After receiving IMEI, server should determine if it would accept data from this module. If yes server will reply to module 01 if not 00.

I am not sure who wrote the documentation but I am certain that his English is not that easy to comprehend in the first read.

Anyway, this is a good indication that Azure IoT Hub will be helpful because it provides secure and reliable C2D (Cloud-to-Device) and D2C communication with HTTP, AMQP, and MQTT support.

However, when I further read the device documentation, I realized that the device could only send TCP packets over in a protocol the device manufacturer defined. In addition, the device doesn’t allow us to update its firmware at this moment, making it to send data using protocols accepted by Azure IoT Hub is impossible.

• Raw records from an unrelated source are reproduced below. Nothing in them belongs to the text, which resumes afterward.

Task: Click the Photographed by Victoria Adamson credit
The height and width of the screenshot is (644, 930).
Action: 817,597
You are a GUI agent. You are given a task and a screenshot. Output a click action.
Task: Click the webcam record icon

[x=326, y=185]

There is a fierce discussion about this on Stack Overflow. Unfortunately, none of the respondents understood what the OP was trying to say.

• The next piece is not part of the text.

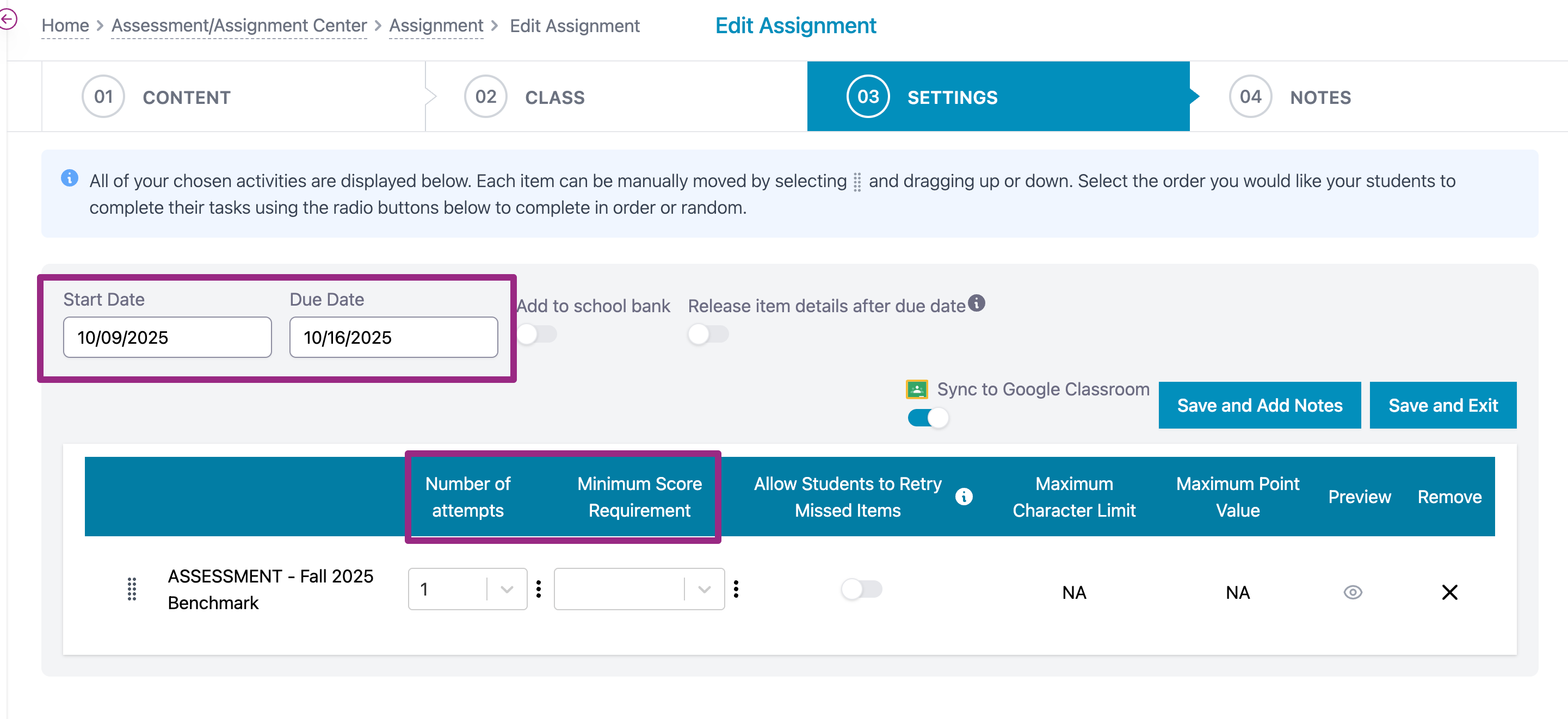Image resolution: width=1568 pixels, height=719 pixels.
Task: Click the info icon beside Release item details
Action: 977,303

So, I have to say bye-bye to Azure IoT Hub and move on to build TCP Listener myself on Azure.

Challenge 2: Hosting TCP Listener on Azure

There is a great code sample on how to build a TCP listener in C# to listen for connections from TCP network clients.

So, where could we put this code at?

Could we use Azure App Service, such as Functions or Web Apps? Unfortunately, no. This is because only 80/TCP and 443/TCP are exposed publicly and the only protocol that works is HTTP. In addition, App Service is all IIS, the web server provides the entire platform, there is no room for long running processes or threads that can sit and wait for communication on another port outside of IIS.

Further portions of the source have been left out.